Consigne -> D'après l'extrait de page sur le Nigeria, à quel rang mondial la ministre des Finances place-t-elle l'économie nigériane ?

Extrait de page ->
* * * * * * *
Overblog
Editer l'article Suivre ce blog Administration + Créer mon blog

Nigeria : l’arbre économique qui cache la forêt ethnique

Publié le par Felli Bernard

Nigeria : l’arbre économique qui cache la forêt ethnique

Le 10 mai 2014 En 2010, le Sud, détenant les réserves de gaz et de pétrole, a fini par ravir le pouvoir politique et militaire au nord.

« Le Nigeria est devenu dimanche la première économie du continent […] passant devant l’Afrique du Sud », trompetait Le Parisien (6 avril), non sans une once de nuance, précisant que « selon les experts, ces chiffres ne doivent pas être interprétés comme un signe de développement, l’Afrique du Sud étant largement devant le Nigeria en termes de PIB par habitant, d’infrastructures et de gouvernance ». Le quotidien ne put s’empêcher, toutefois, de relayer le propos triomphal du ministre des Finances, Ngozi Okonjo-Iweala, qui claironna que « le Nigeria est devenu la plus grande économie en Afrique en termes de PIB et devient la 26e plus grande économie dans le monde ».

Le démographe Alfred Sauvy avait coutume de dire que « les chiffres sont des êtres fragiles qui, à force d’être torturés, finissent par avouer tout ce qu’on veut leur faire dire ». Il considérait aussi que « bien informés, les hommes sont des citoyens ; mal informés, ils deviennent des sujets ». La force de frappe médiatique ne fait pas dans la dentelle et l’on mesure à peine les effets politiques et géopolitiques de sidération psychologique d’une telle annonce ravalant au rang des faits divers l’enlèvement de 200 adolescentes nigérianes par les islamistes de Boko Haram aux fins d’être vendues comme esclaves.

Assurément, ces nouvelles statistiques sont l’arbre qui cache la forêt nigériane et ses irréductibles fractures ethnico-religieuses. Rappelons, brièvement, que le Nigeria est un État fédéral dont les frontières, artificiellement dessinées par le colonisateur britannique, renferment, grosso modo, trois groupes de populations : au nord, les Haoussa-Fulani-Kanouri musulmans (presque 30 % de la population totale), les Ibo et les Yoruba (près de 41 % à eux deux), majoritairement chrétiens (et une poignée d’animistes), vivant respectivement dans le sud-est et le sud-ouest.
* * * * * * *
Entrées ->
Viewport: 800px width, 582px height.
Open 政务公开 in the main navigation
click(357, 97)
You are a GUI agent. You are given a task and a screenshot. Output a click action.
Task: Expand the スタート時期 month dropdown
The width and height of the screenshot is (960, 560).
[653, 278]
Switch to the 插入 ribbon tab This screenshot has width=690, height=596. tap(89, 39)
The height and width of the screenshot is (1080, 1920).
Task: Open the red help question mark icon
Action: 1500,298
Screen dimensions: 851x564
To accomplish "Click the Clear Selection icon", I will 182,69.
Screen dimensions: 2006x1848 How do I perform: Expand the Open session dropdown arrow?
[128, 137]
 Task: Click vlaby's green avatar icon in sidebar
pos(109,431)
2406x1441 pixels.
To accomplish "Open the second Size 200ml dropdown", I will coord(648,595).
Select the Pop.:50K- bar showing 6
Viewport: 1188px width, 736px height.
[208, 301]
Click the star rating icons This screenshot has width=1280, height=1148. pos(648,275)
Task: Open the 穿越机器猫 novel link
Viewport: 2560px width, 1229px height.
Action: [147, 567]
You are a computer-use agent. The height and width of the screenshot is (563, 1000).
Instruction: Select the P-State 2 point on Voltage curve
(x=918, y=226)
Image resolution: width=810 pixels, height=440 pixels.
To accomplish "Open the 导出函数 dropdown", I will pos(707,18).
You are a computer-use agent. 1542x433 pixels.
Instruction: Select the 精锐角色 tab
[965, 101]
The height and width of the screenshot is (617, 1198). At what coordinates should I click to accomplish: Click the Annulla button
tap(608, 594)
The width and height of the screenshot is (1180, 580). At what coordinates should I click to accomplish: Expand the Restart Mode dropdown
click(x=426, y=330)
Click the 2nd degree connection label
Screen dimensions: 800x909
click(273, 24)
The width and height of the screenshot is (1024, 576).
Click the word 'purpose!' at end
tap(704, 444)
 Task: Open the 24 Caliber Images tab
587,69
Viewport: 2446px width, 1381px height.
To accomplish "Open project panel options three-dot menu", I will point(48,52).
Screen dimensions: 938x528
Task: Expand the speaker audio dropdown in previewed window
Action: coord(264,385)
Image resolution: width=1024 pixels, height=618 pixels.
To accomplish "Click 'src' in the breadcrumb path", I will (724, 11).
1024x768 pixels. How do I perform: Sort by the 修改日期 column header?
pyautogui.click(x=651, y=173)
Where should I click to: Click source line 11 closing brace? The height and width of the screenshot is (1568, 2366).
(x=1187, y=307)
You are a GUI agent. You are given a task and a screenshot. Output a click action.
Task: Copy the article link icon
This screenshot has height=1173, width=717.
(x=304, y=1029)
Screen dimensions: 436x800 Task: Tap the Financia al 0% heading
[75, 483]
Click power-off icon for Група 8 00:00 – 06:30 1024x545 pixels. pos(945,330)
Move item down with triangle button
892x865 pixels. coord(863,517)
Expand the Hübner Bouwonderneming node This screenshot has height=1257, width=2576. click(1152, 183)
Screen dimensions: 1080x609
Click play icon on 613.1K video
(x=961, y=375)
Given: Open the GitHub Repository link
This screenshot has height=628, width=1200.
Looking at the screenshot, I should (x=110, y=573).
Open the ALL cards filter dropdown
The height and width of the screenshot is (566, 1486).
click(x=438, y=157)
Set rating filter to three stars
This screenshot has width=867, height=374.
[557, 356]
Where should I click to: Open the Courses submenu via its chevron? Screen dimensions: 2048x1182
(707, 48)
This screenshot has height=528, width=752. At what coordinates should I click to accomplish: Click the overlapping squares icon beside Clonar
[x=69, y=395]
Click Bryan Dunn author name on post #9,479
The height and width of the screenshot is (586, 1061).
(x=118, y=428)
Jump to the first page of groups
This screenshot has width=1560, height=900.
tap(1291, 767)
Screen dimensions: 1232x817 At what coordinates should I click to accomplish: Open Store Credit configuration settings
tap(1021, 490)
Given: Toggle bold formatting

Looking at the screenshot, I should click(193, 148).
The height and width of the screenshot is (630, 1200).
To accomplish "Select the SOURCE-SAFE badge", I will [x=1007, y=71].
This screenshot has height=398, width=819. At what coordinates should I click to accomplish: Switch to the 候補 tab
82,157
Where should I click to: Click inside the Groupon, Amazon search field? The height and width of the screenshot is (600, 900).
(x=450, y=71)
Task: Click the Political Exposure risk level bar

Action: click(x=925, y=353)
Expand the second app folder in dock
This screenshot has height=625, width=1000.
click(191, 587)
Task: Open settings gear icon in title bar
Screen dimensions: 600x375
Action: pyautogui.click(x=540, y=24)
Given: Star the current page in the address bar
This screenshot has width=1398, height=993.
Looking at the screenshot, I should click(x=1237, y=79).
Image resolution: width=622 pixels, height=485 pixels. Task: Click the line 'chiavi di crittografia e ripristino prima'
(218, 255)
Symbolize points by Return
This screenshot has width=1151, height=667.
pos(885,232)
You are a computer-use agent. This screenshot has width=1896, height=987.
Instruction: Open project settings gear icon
* * * * * * *
Résultat de l'exercice -> Au 26e rang mondial.